Page:Revue des Deux Mondes - 1913 - tome 14.djvu/896

Le texte de cette page a été corrigé et est conforme au fac-similé.


« Tu es sans foi ; va-t’en vers les corps, vers les âmes,
Rien de nous ne peut plus se mêler à ton cœur.
Tu n’es plus cette enfant, libre comme la flamme,
Qui montait comme un jet de bourgeons et d’odeurs.

« Nous fûmes ta maison, ta paix et ton refuge,
Tu n’avais pas, alors, connu le mal humain,
Mais tes pleurs effrénés, plus forts que le déluge,
Ont détruit nos moissons et troublé nos chemins.

« Nous ne serions pour toi qu’un décor taciturne
Qui te fut sans secours dans d’insignes douleurs ;
Fuis l’aube vaporeuse et l’étoile nocturne,
Ton désir s’est voué au monde intérieur !

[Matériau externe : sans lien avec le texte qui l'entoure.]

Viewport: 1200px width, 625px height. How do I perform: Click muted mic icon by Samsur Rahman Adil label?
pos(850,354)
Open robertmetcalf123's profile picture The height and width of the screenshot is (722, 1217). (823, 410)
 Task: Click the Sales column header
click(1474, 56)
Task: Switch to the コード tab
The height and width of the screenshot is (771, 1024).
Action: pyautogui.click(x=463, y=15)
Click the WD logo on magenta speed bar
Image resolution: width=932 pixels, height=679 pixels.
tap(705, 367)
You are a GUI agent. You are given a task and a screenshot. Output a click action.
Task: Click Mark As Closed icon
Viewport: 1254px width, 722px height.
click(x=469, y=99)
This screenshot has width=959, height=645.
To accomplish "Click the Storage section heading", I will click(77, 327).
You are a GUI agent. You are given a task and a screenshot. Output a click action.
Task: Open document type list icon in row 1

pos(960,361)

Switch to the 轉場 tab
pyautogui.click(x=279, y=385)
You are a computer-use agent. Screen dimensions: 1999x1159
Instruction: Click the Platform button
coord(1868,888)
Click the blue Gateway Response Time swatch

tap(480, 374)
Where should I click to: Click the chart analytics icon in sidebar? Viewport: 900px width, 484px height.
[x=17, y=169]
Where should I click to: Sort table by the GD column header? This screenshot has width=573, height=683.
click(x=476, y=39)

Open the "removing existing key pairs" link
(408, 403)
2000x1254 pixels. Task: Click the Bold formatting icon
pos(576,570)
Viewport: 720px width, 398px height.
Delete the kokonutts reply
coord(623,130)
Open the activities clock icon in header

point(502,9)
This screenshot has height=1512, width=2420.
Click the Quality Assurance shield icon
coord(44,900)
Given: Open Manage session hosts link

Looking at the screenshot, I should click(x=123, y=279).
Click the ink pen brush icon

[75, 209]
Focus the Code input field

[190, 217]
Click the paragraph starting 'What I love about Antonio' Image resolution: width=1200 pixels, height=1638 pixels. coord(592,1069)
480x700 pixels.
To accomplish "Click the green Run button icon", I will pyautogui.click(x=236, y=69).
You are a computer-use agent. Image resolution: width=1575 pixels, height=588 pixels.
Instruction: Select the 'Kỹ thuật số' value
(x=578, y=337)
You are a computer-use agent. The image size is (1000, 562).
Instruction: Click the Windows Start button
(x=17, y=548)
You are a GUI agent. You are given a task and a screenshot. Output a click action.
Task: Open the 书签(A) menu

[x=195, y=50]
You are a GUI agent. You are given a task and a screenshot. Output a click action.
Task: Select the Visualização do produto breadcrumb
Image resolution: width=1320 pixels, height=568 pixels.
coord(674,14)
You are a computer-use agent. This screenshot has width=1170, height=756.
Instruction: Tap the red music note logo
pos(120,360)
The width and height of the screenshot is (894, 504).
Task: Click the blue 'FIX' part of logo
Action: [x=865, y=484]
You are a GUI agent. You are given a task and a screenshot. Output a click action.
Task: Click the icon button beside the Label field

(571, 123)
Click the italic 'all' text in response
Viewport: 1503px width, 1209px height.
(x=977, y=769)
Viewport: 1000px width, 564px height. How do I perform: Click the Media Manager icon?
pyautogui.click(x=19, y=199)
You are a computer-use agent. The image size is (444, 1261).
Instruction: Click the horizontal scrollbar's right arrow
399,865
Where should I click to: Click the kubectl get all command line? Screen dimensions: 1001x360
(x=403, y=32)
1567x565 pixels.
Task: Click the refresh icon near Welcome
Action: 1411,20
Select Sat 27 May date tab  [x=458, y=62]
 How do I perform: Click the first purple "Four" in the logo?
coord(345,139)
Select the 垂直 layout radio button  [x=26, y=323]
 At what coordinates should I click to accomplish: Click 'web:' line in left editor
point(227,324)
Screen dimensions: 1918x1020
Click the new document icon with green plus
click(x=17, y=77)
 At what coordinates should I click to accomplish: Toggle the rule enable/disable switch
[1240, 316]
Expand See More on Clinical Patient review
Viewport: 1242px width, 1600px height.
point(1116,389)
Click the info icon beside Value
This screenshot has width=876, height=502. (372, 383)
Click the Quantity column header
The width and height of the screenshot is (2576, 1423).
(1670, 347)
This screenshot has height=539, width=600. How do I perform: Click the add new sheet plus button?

« L’aurore, les matins, les brises, les feuillages,
Les cieux, frais et bombés comme un cloître vivant.
Les cieux qui, même alors que l’été les ravage,
Contiennent la splendeur immobile des vents,

« Tu les verras au bord des visages qui rêvent,
Où la pâleur ressemble à des soleils couchans,
Au fond des yeux, tremblans comme un lac où se lève
L’orchestre des flots bleus, des rames et des chants !

« Tu les recueilleras au creux des mains ouvertes
Où coule en fusion l’or de la volupté,
Il n’est pas d’autre azur, ni d’autres forêts vertes
Que ces embrasemens plus fauves que l’été !

« L’amour qui me ressemble et qui n’a pas de rives
Te rendra ces transports, ces transes, ces clartés.
Ces changeantes saisons, riantes ou plaintives,
Qui t’avaient attachée à notre immensité... »

— Et je me sens alors hors du monde, infidèle.